Lehigh Cement lost its lawsuit against the city of Providence, R.I., that alleged the company was overtaxed for land it neither leased nor owned, reported the Providence Journal.
The cement producer, which leases 3.65 acres in the city-owned ProvPort facility, sued the Providence tax assessor in 2012 arguing that city officials improperly taxed it on 16.8 acres for three years, then after acknowledging the problem, dragged their feet on compensating the company. Lehigh paid $500,000 more than it should have in the 2006 to 2009 bills, according to court documents.
But a Superior Court judge ruled against Lehigh and, on appeal, the state high court agreed, writing that while talking with the city about compensation, Lehigh had allowed the statute of limitations to expire.

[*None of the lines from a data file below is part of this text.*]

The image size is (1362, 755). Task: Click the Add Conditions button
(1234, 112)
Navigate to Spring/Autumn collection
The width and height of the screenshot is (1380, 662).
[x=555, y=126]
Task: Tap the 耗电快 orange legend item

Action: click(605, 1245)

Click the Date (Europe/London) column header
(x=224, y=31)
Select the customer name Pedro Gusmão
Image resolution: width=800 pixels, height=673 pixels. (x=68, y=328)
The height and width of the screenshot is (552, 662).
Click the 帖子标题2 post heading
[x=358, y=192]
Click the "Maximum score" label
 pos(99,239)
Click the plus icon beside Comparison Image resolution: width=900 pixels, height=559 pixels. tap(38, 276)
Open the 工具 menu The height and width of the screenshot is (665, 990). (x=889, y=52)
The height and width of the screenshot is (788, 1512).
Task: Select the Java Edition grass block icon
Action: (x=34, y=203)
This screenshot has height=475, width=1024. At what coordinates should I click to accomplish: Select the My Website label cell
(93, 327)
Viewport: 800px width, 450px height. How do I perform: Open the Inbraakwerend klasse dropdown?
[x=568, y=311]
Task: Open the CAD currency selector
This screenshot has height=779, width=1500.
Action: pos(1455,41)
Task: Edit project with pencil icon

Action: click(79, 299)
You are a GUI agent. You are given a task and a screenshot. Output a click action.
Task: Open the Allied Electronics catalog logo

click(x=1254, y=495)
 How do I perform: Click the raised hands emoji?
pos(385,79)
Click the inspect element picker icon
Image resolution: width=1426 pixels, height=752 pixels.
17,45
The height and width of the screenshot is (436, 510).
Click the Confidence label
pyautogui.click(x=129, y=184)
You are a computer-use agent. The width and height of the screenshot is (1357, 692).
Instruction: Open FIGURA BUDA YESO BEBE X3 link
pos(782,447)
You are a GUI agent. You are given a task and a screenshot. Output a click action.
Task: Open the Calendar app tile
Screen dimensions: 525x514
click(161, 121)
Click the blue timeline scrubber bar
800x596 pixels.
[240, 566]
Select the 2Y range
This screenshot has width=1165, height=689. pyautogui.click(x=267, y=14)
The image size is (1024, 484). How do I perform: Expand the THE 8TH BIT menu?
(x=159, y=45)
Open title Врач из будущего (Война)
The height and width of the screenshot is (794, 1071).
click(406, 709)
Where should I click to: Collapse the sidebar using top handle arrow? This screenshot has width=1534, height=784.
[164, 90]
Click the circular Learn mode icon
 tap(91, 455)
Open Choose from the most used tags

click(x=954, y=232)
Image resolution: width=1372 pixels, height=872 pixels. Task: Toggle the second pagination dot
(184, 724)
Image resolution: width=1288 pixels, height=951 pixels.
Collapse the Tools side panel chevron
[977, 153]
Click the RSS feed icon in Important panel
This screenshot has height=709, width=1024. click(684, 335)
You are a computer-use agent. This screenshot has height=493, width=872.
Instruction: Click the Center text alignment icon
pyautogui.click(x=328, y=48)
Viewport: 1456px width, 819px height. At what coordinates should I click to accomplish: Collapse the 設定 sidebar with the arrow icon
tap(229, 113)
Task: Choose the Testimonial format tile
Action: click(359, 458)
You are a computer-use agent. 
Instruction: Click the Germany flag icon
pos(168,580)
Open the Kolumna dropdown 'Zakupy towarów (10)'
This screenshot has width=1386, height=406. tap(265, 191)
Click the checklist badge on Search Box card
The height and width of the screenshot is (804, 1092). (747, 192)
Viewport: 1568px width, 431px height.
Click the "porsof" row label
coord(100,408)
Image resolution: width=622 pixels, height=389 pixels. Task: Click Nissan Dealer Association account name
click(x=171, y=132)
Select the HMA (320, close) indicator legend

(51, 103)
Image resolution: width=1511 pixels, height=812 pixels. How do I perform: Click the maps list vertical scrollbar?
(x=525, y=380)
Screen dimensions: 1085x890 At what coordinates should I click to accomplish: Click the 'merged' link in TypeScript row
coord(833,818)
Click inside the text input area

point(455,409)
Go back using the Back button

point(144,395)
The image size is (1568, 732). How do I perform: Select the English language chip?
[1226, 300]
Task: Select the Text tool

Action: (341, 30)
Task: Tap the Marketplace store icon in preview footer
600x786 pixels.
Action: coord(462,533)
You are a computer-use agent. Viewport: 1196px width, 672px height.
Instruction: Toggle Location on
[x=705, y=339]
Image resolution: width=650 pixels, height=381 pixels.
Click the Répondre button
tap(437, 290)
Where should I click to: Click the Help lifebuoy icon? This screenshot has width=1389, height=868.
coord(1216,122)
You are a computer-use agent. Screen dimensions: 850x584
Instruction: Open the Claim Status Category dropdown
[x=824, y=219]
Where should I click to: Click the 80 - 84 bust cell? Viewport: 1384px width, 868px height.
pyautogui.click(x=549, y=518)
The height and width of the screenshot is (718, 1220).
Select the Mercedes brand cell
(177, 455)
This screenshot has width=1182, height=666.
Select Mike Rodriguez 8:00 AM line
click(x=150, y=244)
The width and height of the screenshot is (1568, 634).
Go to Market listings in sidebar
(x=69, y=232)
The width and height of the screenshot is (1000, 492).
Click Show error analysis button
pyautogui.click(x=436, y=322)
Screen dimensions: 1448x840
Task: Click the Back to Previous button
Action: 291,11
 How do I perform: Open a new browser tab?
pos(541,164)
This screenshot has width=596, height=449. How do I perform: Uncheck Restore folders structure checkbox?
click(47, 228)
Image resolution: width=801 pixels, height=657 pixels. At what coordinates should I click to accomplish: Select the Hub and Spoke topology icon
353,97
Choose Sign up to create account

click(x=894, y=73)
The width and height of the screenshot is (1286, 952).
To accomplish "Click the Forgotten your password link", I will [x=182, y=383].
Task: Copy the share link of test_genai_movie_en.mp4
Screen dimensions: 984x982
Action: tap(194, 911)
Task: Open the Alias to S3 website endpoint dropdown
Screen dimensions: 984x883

“Although most persons accept the necessity of paying taxes, no one relishes paying more than his or her fair share, much less paying taxes for which he or she has been erroneously assessed,” Chief Justice Paul A. Suttell wrote in the decision. “Such is the situation in which the plaintiff, Lehigh Cement Co. … finds itself.”
Although the city won the case, the details of how it dealt with a longtime taxpayer do not paint a business-friendly portrait. According to the ruling, Lehigh representatives spoke with city officials numerous times between 2010 and 2012 about the tax bill and each time were told that the assessor’s office was working on the problem and would credit the company.
Lehigh has leased land in ProvPort since 2002.